Wasp, bees and hornets are the most common insects to trigger an allergic reaction. Their stings can be extremely painful and unpleasant. The severity of the reaction to their venom varies from person to person. Bee and wasp stings have increased in recent years due to the extensive use of perfumes and perfumed toiletries that attract all types of insects as well as the increased popularity of bee-keeping. Reactions to bee and wasp venom are accumulative, i.e. the more stings you receive the worse you could react, hence the risk to beekeepers. A severe reaction to bee venom is a well-document risk for beekeepers.
Symptoms of Bee and Wasp Sting
The usual reaction to a bee or wasp sting is pain, swelling and redness around the sting site.
A large local reaction will result in swelling that spreads beyond the site, for instance, if you were stung on the hand the swelling may spread up your arm.
In these cases:
- To avoid receiving more venom, remove the stinger as quickly as possible, using a credit card or the back of a blunt knife to do so.
- Wash the area with soap and water, then apply an antiseptic cream
- If the swelling is a problem, apply an ice pack
- Take oral antihistamines to reduce itching and swelling
- To relieve pain, take Paracetamol
A serious reaction is called an anaphylactic reaction and may present serious, life-threatening symptoms such as:
- Difficulty breathing
- Swelling of the face, eyes, throat, hands or feet
- Wheezing or difficulty swallowing
- Red itchy skin rash (urticaria/hives)
- Vomiting and collapse
For this, you need to seek immediate medical attention.

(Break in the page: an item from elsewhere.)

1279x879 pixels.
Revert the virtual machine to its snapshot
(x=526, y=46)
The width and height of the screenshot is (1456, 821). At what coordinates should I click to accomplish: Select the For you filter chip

Treatment of Wasp and Bee Sting Allergy
Immediate Treatment - For a severe reaction with generalised symptoms, we recommend the immediate use of an adrenaline injection (Epipen), attendance at an Accident & Emergency hospital department, where injectable antihistamines and steroids can be used while the person can be kept under observation.
Long-Term Treatment - The most effective form of prevention of anaphylaxis from a bee, wasp or hornet venom is desensitisation (immunotherapy), which is very safe and aims to establish a long-term immunity to bee or wasp venom, following a 3-4 year course of treatment.